Et c’est pareil pour ma Shéhérazade. Je vais revenir un peu sur elle parce qu’on m’écrit pas mal de bêtises qui m’agacent. La rage antisociale qu’elle porte au plus profond d’elle, bien sûr qu’elle est intéressante en soi. Bien sûr aussi qu’elle est très drôle cette demoiselle complètement barrée. Bien sûr peut-être avant tout que c’est un exercice de style qui est trop "kiffant", pour moi évidemment, et j’espère aussi pour le lecteur, exactement comme l’IncroyablE folie de Jasper était l’un des bijoux de mon premier roman. Mais quand tout cela croise les instants où c’est elle qui raconte les prémisses de l’amour de nos deux héros au fin fond d’un bar à champagne, et qu’elle révèle à cet instant une âme éminemment fleur bleue, le "clash" des deux fait prendre au personnage toute sa beauté lyrique par delà son utilité romanesque. J’ajoute pour ceux – vraiment nombreux, trop nombreux et étonnamment nombreux – qui lui reprochent de ne pas parler comme un "vrai jeune de banlieue" (c’est drôle tout de même, je n’accuserai personne de racisme ordinaire, mais je n’ai jamais trouvé quiconque pour me signaler que mon Jasper l’IncroyablE ne parlait pas (du tout !) comme un écrivain de Saint-Germain-des-Prés, et pourtant… : à croire que le lyrisme serait réservé à une certaine caste sociale) que quand on va dîner chez un chef étoilé qui propose dans son nouveau menu découverte un hamburger frites, on essaye de ne pas s’attendre à ce qu’il vous serve exactement le Big Mac dont vous connaissez tous les secrets du haut de votre haute expertise en McDonald’s. Dit autrement pour revenir à nos Misérables, je doute que beaucoup d’enfants des rues au XIXème siècle se soient amusés, comme Gavroche, à chanter au cœur d’une fusillade, non pas un chanson "normale", réaliste et crédible de gosse genre Bécassine ou la quéquette qui colle, mais "Joie est mon caractère / C’est la faute à Voltaire / Misère est mon trousseau / C’est la faute à Rousseau". Je vous laisse réfléchir à ça pendant cinq minutes…
(…)
(Cinq minutes plus tard) Voilà pour la Bulle 53 mais cette Encyclique est loin d’être achevée – ne criez pas, je vous avais prévenu d’entrée qu’elle serait interminable –, place à présent à la Bulle 52, la précédente étape, il y a presque un an et demi, de ce "work in progress". On va procéder pareil pour ce nouvel opus – l’habitude tue l’amour, certes, mais des fois, c’est bien quand même –, ce sera petit un, petit deux, petit trois et petit quatre (il n’y aura pas de petit cinq pour la peine : ouf !).

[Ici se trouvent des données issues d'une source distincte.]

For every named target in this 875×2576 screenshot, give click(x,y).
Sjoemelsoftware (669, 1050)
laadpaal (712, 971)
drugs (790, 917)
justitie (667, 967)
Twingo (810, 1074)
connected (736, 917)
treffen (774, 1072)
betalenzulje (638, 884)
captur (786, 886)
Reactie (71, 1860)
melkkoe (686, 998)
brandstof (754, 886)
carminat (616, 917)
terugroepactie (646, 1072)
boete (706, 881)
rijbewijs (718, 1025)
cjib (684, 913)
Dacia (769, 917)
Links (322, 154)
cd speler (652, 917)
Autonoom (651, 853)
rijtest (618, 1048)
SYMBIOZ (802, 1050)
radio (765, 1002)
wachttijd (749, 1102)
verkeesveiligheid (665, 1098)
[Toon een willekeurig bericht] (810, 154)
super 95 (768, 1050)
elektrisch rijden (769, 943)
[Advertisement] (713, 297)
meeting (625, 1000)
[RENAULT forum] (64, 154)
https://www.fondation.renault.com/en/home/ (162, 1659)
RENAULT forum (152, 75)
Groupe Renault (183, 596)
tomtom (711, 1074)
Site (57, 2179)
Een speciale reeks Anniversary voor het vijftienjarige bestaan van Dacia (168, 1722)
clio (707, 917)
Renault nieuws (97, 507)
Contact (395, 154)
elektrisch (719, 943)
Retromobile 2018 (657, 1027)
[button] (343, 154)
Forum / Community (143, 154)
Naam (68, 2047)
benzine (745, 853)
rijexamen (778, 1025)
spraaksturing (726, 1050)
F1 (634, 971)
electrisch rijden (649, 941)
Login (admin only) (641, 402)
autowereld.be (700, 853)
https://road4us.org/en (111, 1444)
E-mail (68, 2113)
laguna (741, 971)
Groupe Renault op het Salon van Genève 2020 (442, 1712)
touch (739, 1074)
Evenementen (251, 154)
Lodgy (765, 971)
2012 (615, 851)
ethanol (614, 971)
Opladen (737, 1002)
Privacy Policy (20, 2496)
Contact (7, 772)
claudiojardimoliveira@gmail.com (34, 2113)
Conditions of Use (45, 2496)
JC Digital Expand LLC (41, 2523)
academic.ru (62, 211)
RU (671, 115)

Petit un, donc. Je vous confiais à l’époque tout le bien que je pensais de ma partie II à peine entamée ("le roman social encapsulé dans le polar"). Elle a grandement avancée (voir la suite) mais vous l’aurez je pense parfaitement compris, je suis toujours aussi fier de moi. C’est dit et répété.
Petit deux, éternellement optimiste et mathématicien dans l’âme – pour ne surtout pas dire comptable –, j’avais opéré ce très simple calcul : nombre de pages du premier chapitre de la partie II (65) multiplié par le nombre de chapitres de cette partie sur mon plan (6) égal la pagination finale à la louche, soit dans les 400 pages. Sachant que de son côté j’estimais la partie polar (parties I + III) aux alentours des 400 pages également, je tenais là un roman parfaitement équilibré et dont je pensais voir la fin, disais-je alors, au cours du premier semestre 2014 (au passage, si le roman avait effectivement fait 800 pages, j’aurais tenu les délais). Seulement voilà, le deuxième chapitre s’est révélé nettement plus long que le précédent. Puis le troisième, pareil, notablement plus long que le deuxième. Et le quatrième à son tour fut plus long encore. Quand au cinquième, c’est bien simple, non seulement il est encore plus long que son prédécesseur mais en plus j’ai dû "tricher", en l’occurrence diviser en deux le chapitre de mon plan, le chapitre 5 ainsi écrit ne représentant malgré son nombre de pages impressionnant (plus de 200), que la moitié du chapitre 5 tel que je l’avais planifié. Bref (si j’ose dire), en l’état le manuscrit a atteint les 850 pages (mises en forme pour des raisons de clarté comme mon premier roman publié Au diable vauvert) alors qu’il me reste encore à écrire deux chapitres en ce qui concerne cette partie (sous réserve que le plan ne soit pas de nouveau bousculé : la deuxième moitié du 5 tel qu’il était prévu à l’origine et le 6 du plan qui devient de fait le 7 – vous suivez ?) sans compter naturellement la dernière partie (le retour à l’enquête) (et pour le coup, le bouquin ne s’annonce plus du tout équilibré entre partie polar et partie "roman social", la seconde étant a priori destinée à prendre, et de loin, un espace nettement plus important : je pense que ça ne chagrinera pas, bien au contraire, la plupart d’entre vous). Dans ces conditions, vous comprendrez qu’avec la meilleure foi du monde et en ayant été le plus sérieux possible dans mon travail, je me retrouve extrêmement en retard sur mes prévisions, un peu comme un entrepreneur qui, ayant fait un devis pour la rénovation d’un 100 mètres carrés, découvre sur place qu’il a omis de tenir compte de deux étages sur les trois : forcément, ce sera difficile de tenir les délais.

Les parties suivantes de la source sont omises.